Berdasarkan sejarah pemilihan umum (pemilu) di Indonesia sejauh ini, sudah dilaksanakan sebanyak sepuluh kali,yaitu Tahun 1955, 1971, 1977, 1982, 1987, 1992, 1997, 1999, 2004 dan 2009. Akan tetapi sejauh ini, kinerja para wakil rakyat (legislator) masih jauh dari harapan.
Sejauh ini,para legislator yang seyogyanya menjadi wakil rakyat, dalam artian bahwa para legislator menampung aspirasi masyarakat, terkesan mengunakan metode ‘mendekat-menjauh-mendekat’. Maksudnya bahwa para legislator hanya turun ke masyarakat pada saat masa kampanye untuk menyampaikan janji-janji manisnya. Setelah mereka berhasil menduduki kursi legislator, maka mereka hanya mementingkan study perbandingan ke negara-negara (daerah-daerah) lain ketimbang turun ke masyarakat mendengarkan apa yang diinginkan masyarakat. Kemudian di akhir-akhir masa jabatan, mereka kembali mendekati masyarakat dengan harapan dipilih lagi di periode berikutnya.
Adapun yang menjdi faktor-faktor yang membuat kehidupan berdemokrasi di negeri ini menjadi cedera adalah sebagai berikut:
- Kurangnya pendidikan politik yang seyogyanya menjadi tugas dari partai politik;
- Kurangnya proses kaderisasi yang berkelanjutan di kalangan partai politik. Partai politik dalam berkempetisi terkesan mencari jalan-jalan yang instan, misalnya banyaknya calon legislator (caleg)artis yang tidak berkompeten; dan
- Masayarakat tidak cerdas dalam memilih. Masyarakat sangat mudah termakan janji-janji manis para caleg dan juga sangat mudah termakan “uang pemilu” serta “sembako-sembako pemilu”.

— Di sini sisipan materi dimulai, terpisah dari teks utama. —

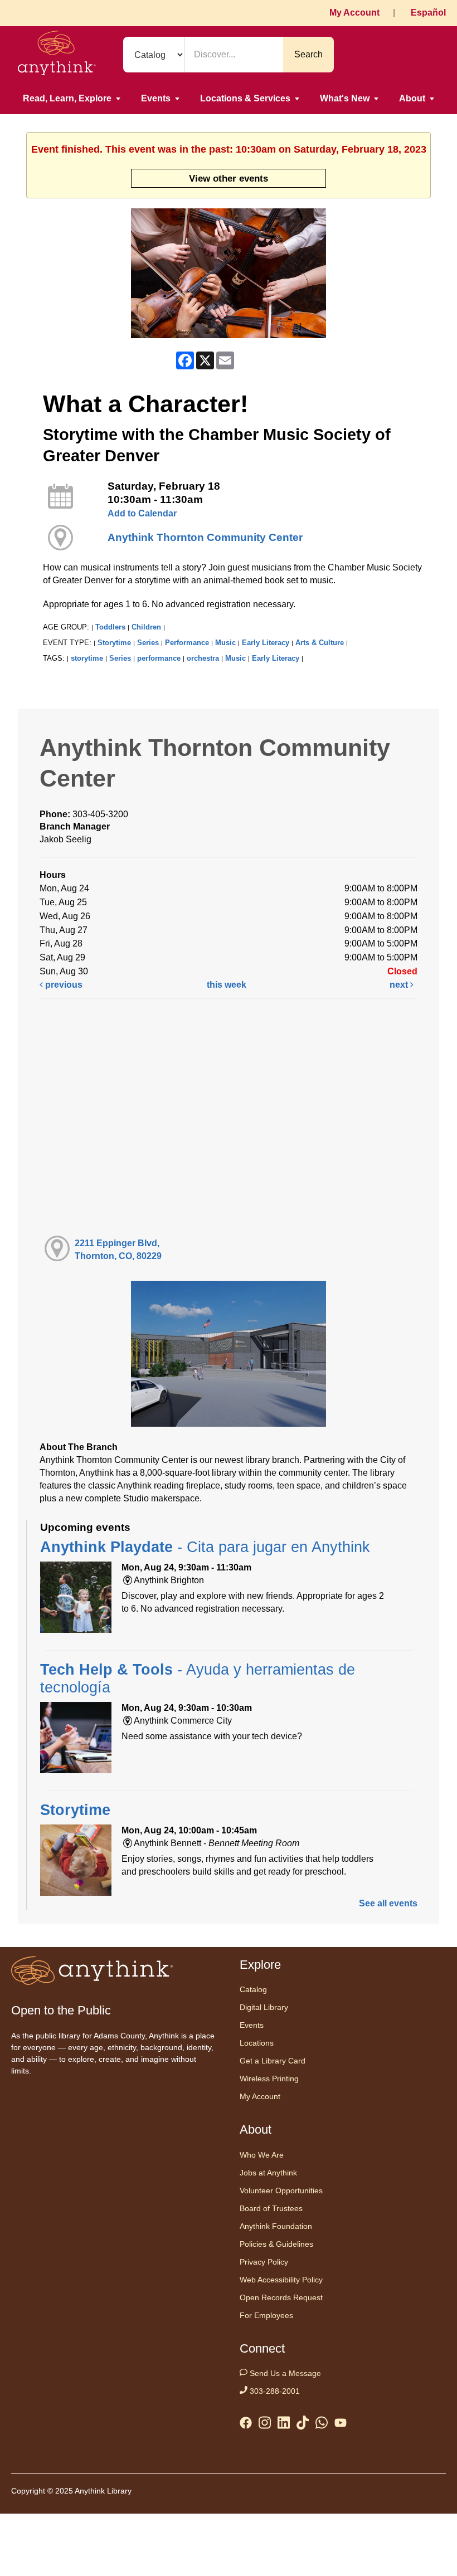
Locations (257, 2042)
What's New (345, 98)
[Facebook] (246, 2425)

Hal tersebut tentunya menjadi masalah yang harus segera dicarikan solusi. Jika keadaan seperti ini tetap bertahan, maka kesejahteraan masyakat akan tetap menjadi harapan yang tidak kunjung menjadi kenyataan. Para anggota legislatif hanya akan mementingkan dan memperjuangkan kepentingan partai politik yang mengusungnya dan akan mengacuhkan kepentingan-kepentingan masyarakat yang diwakilinya.
Terakhir,penulis mengajak para pembaca tulisan ini untuk memilih yang jujur, berkompeten, dan peduli terhadap rakyat.
Stop pembodohan! Katakan tidak pada politik uang untuk Indonesia yang lebih baik.